MAJOR OPTICAL PARTS OF A MICROSCOPE

Microscopic examinations of bacteria culture, Permag Laboratory Port Har-court
Before we discuss the major optical parts of a microscope, let us first of all examine what it is. 


WHAT IS A MICROSCOPE?


This is simply an instrument where lenses are arranged in such a way that an object is magnified several times before the final magnification in the observer’s eye lens.  It increases the size of an object up to and beyond 1.0nm, the threshold size value below which the human eyes can see an object.


 Magnification is the artificial increase in size and dimension of an object. Larger magnifications are usually produced by setting the condenser to produce Koehler Illumination which uses parallel rays of light as illuminator.  


There are different types of microscope, we have the

1.       Bright field microscope

2.       Interference  Contrast Microscope ( ICM)

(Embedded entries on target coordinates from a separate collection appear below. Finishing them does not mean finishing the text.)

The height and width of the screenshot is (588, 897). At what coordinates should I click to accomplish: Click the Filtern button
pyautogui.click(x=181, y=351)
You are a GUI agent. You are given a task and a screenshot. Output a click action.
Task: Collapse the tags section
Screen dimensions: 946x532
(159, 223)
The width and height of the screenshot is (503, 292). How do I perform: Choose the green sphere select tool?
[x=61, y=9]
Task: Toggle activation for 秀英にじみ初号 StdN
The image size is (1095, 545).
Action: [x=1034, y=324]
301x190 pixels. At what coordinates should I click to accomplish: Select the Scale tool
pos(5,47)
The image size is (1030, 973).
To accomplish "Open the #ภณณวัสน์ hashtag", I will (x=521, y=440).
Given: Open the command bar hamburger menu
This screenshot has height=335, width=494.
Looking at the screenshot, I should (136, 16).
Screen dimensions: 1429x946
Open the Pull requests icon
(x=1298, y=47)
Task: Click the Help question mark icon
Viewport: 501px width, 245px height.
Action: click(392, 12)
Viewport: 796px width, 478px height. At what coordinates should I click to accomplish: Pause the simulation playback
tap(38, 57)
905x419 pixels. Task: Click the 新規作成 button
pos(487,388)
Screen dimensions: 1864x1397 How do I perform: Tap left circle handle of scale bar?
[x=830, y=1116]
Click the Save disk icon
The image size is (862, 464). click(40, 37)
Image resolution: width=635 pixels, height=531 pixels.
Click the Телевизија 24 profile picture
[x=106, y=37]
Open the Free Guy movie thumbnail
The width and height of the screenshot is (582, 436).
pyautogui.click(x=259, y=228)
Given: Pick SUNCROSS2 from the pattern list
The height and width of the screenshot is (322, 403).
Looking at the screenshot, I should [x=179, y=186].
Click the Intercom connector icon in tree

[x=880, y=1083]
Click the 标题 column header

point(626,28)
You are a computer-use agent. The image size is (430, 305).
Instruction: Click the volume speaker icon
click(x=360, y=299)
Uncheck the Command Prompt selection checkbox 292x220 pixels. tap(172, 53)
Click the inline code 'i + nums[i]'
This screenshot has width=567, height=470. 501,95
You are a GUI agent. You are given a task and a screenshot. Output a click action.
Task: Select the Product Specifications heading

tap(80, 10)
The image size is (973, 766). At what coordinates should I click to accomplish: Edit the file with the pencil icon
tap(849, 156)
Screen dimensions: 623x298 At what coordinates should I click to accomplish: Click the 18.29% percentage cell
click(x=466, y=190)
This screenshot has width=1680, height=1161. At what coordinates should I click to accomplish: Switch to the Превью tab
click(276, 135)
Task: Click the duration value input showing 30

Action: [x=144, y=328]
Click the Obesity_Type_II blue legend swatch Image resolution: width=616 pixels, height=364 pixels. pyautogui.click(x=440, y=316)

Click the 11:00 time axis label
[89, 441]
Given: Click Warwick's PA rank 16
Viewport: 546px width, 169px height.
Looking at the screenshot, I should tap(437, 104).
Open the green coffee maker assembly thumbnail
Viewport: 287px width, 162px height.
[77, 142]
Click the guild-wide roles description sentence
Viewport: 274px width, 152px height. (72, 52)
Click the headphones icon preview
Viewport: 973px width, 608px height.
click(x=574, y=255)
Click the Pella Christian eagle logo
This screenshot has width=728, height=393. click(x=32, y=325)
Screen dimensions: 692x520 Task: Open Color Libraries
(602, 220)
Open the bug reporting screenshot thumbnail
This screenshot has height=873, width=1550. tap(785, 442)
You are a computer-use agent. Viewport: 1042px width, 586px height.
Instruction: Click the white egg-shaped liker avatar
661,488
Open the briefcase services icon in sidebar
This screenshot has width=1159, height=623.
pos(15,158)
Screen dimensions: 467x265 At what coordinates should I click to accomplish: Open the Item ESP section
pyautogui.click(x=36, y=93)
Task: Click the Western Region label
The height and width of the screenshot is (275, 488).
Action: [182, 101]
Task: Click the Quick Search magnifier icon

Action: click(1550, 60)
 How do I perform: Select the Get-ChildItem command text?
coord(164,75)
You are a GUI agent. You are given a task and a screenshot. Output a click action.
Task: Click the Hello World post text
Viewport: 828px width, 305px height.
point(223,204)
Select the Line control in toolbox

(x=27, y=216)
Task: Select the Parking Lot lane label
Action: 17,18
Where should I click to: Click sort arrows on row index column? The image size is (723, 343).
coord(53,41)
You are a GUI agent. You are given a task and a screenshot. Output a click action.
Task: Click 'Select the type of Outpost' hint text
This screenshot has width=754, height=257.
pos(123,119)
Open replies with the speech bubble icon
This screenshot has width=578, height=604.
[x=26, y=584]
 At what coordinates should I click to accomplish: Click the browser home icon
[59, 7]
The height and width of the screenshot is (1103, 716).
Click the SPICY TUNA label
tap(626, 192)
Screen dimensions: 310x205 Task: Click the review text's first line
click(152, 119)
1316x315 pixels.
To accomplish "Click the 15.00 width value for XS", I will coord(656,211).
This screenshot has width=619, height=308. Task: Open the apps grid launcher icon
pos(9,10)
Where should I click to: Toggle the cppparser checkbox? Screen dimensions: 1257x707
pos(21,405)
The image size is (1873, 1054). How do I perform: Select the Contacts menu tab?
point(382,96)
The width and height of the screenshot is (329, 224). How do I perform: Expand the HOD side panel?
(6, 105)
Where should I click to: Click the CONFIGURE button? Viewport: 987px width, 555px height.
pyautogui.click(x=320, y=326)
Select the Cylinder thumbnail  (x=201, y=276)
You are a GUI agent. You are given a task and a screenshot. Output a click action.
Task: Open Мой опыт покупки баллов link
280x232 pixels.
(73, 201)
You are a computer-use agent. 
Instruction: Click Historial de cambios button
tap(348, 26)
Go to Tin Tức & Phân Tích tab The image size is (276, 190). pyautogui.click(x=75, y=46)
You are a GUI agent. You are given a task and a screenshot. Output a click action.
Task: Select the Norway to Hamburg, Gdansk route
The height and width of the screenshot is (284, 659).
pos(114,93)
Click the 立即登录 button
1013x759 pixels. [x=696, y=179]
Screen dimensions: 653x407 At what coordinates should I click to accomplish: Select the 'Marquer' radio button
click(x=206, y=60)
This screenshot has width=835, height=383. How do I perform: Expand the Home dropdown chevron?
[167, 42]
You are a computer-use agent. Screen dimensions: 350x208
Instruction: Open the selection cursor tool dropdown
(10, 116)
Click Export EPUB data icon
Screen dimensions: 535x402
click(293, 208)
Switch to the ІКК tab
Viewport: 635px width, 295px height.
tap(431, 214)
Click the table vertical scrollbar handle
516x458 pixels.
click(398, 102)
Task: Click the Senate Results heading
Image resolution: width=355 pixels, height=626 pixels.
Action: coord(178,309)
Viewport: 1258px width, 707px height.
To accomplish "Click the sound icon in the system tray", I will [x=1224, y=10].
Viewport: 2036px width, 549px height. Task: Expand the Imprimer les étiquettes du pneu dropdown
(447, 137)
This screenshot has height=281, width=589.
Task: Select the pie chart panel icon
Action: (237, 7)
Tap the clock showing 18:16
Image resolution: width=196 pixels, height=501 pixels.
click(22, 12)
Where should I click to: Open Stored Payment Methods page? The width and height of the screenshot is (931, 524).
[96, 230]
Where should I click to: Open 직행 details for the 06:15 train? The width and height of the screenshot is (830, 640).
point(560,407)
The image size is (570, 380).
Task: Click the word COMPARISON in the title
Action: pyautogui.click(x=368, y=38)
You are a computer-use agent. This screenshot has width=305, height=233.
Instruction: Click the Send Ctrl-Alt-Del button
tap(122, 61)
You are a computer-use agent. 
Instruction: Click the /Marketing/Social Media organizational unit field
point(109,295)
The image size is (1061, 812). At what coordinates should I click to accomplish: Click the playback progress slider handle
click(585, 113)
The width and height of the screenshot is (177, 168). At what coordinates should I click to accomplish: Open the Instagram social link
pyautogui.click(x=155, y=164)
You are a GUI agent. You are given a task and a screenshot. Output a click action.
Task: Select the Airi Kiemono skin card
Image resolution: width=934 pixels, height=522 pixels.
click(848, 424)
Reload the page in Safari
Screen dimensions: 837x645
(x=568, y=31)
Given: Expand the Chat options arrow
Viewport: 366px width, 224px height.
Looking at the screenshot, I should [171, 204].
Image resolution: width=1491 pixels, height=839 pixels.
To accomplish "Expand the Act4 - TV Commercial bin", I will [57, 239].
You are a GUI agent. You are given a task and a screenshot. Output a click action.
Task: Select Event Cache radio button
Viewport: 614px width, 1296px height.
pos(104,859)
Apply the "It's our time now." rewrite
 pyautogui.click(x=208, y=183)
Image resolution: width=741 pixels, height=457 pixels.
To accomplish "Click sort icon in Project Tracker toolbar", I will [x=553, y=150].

3.       Transmission Electron Microscope (TEM)

4.       Scanning electron Microscope

5.       The scanning tunneling Microscope( STM)

6.       Fluorescence Microscope

7.       Immunofluorescence Microscope (IM)

8.       Dark  Field Microscope

9.       Phase contrast microscope


The effectiveness of an optical instrument is limited by the property of light used in illumination, because of the wave nature of light, a very tiny object appear as a disc, surrounded by a dark and light rings, two adjacent points can be distinguished or resolved only if the rings surrounding them do not overlap.  This phenomena is called Resolving Limit, and its defined as distance between two points that can be distinguished (separated).


OPTICAL PARTS OF A MICROSCOPE
          1. Objective lens:- The objective lenses are tubes of various magnification power that are  rotated in other to use, some microscope has three while others has an additional objective known as Oil immersion  lens.

The magnification power is engraved on each objective, and they produce clear images. 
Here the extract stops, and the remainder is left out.